Last weekend I had the opportunity to cheer on a few of my friends as they completed a full marathon in Charlottetown, PEI. All summer long I was able to follow along as they poured their heart and soul into preparing for the race of their lives. Diligently practicing and maintaining themselves to train whenever possible and sacrificing various personal engagements so that they could catch their dream. It was an honor to cheer them on as they crossed the finish line after running 42.5 kilometers on a bright and crisp October morning. I now appreciate the effort and sacrifice that goes into an achievement like that, you don’t just wake up one day and run a marathon.
As I waited for their arrival to the finish line I got to witness many other personal feats and bests that came whizzing by to their final destination. As each participant passed with sweat pouring from their faces and a look of shear determination to complete, I was astonished by the stories that were unfolding. I saw many older (than me) people finish half and full marathons, I saw mothers and daughters hold hands crossing the finish line, I saw parents running with their young kids down that last stretch and I saw a man slow down so that his friend could catch up as they embraced arm over shoulder to cross the finish line together. As each amazing person passed by I became ever more increasingly inspired. It easily was the most inspirational day I have experienced in a very long time!
But there was a time when I wasn’t always so receptive to being inspired.
I am not proud of this, but I am human. I live, I learn and I share. Sometimes, I share things that are messy. But this is life. Life isn’t always pretty like Facebook makes it out to be! There was once a time when I would have not been inspired by all of these amazing people. In fact, I would have felt resentful, maybe even jealous of what these great athletes had accomplished. I wouldn’t have been grateful for their perseverance and preparation and I would be of the mindset that they are only doing this to show off. “They are just trying to better me!” would be something I would have thought… yes I was once that person.
It wasn’t until I dug deep into my thinking and realized that all forms of jealousy and resentment are really instances of incorrectly identified inspiration. In the past when I felt resentful of someone else’s accomplishment, all along I was really being inspired! The missing piece to being inspired was gratitude. Without gratitude, I wasn’t able to grasp what inspiration truly was and my outlook on life was miserable.

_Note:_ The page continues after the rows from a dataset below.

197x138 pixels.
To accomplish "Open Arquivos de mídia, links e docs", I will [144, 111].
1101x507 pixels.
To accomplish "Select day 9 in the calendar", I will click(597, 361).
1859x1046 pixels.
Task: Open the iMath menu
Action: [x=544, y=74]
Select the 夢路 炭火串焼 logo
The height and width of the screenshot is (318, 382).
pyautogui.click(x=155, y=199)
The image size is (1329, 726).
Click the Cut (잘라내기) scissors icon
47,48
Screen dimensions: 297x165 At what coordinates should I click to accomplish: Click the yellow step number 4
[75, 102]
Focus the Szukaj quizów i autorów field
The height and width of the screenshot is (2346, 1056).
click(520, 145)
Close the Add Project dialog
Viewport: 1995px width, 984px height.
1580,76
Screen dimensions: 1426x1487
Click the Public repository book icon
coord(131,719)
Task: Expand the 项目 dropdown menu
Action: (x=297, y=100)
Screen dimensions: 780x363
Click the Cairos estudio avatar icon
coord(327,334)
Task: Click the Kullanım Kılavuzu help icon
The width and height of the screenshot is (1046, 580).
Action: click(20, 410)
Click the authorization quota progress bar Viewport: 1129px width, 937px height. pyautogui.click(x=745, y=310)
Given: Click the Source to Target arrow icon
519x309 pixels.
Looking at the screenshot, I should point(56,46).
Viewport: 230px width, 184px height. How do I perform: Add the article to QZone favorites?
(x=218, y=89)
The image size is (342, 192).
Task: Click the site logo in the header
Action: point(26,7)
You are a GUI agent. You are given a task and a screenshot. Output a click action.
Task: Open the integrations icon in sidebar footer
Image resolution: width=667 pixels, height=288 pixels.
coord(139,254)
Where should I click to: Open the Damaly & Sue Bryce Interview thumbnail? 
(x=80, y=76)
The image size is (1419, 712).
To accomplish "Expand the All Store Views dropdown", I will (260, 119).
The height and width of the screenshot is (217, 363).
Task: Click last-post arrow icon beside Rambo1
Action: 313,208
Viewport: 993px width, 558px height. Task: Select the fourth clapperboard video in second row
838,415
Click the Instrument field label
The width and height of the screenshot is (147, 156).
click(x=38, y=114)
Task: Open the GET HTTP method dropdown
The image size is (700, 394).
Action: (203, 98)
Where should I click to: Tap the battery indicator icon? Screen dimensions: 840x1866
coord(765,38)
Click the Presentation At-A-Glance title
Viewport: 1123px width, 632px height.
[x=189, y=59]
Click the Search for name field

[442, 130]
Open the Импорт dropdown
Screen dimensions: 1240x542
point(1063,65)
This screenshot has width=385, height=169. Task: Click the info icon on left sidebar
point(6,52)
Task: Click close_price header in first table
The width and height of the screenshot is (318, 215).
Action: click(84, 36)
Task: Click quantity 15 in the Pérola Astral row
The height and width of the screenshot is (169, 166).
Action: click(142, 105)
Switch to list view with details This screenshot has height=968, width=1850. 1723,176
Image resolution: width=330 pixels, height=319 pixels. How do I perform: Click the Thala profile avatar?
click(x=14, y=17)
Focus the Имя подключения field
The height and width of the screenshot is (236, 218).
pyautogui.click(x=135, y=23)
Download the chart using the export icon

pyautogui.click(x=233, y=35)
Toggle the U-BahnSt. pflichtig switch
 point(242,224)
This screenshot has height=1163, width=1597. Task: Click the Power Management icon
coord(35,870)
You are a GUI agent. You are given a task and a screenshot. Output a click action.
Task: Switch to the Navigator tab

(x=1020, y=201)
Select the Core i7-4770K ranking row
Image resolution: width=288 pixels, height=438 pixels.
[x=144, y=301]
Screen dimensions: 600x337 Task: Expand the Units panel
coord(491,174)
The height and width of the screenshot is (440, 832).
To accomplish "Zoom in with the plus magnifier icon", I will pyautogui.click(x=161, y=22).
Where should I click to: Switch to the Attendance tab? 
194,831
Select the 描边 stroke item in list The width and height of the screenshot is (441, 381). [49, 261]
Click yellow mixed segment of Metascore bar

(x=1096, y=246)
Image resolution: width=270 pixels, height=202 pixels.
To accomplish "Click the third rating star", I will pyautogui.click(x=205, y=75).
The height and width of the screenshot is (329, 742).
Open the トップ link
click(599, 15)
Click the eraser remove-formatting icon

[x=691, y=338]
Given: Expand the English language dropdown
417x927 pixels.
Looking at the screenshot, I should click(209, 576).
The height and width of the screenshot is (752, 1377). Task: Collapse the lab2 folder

Gratitude and inspiration go hand in hand, if you are missing either of them, then you are only left with one part of the equation to happiness. The next time you are sad, depressed or genuinely unhappy with the state of your life, check your gratitude and inspiration levels. I am quite certain that you will find you are low in one or both. Get inspired and be grateful for the moment that you have been offered!
Congratulations Sabrina, Billy, Sean and Barbara Ann!